The situation, however, was destined to become worse still, for in September, the architect, afraid of not being ready in time, decided to carry on the work at night also. Powerful electric lamps were established, and then the uproar became continuous. Gangs of men relieved each other; the hammers never stopped, the engines whistled night and day; and again the everlasting clamour seemed to raise and scatter the white dust. The exasperated Baudus now had to give up the idea of sleeping even; they were shaken in their alcove; the noises changed into nightmare whenever they managed to doze off. Then, if they got up to calm their fever, and went, with bare feet, to pull back the curtains and look out of the window, they were frightened by the vision of The Ladies' Paradise flaring in the darkness like a colossal forge, where their ruin was being forged. Along the half-built walls, pierced with empty bays, the electric lamps threw broad bluey rays, of blinding intensity. Two o'clock struck—then three, then four; and during the painful sleep of the neighbourhood, the works, expanding in the lunar-like brightness, became colossal and fantastic, swarming with black shadows, noisy workmen, whose silhouettes gesticulated against the crude whiteness of the new walls.

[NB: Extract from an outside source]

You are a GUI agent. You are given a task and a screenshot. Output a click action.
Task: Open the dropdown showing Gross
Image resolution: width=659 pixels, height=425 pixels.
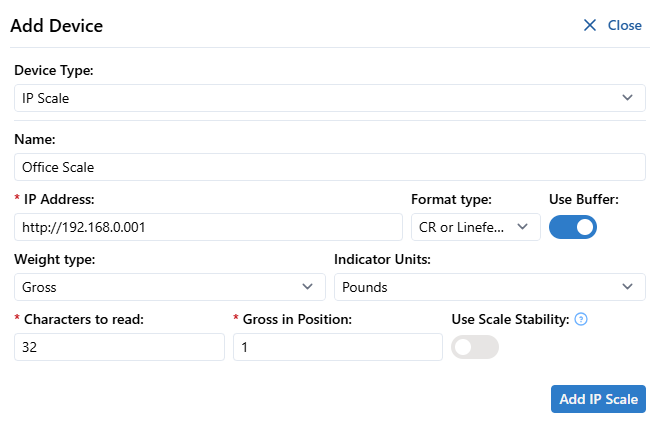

Baudu had spoken correctly. The small traders of the adjacent streets were receiving another mortal blow. Every time The Ladies' Paradise created new departments there were fresh failures among the shopkeepers of the district. The disaster spread, one could hear the oldest houses cracking. Mademoiselle Tatin, of the under-linen shop in the Passage Choiseul, had just been declared bankrupt; Quinette, the glover, could hardly hold out another six months; the furriers, Vanpouille, were obliged to sub-let a part of their premises; and if the Bédorés, brother and sister, still kept on as hosiers, in the Rue Gaillon, they were evidently living on the money they had formerly saved. And now more smashes were on the point of being added to those long since foreseen; the fancy goods department threatened a dealer in the Rue Saint-Roch, Deslignières, a big, full-blooded man; whilst the furniture department was injuring Messrs. Piot and Rivoire, whose shops slumbered in the gloom of the Passage Sainte-Anne. It was even feared that an attack of apoplexy would carry off Deslignières, who had been in a terrible rage ever since The Ladies' Paradise had marked up purses at thirty per cent. reduction. The furniture dealers, who were much calmer, affected to joke at these counter-jumpers who wanted to meddle with such articles as chairs and tables; but customers were already leaving them, and the success of Mouret's department threatened to be a formidable one. It was all over, they must bow their heads. After these, others would be swept off in their turn and there was no reason why every business should not be driven away. Some day The Ladies' Paradise alone would cover the neighbourhood with its roof.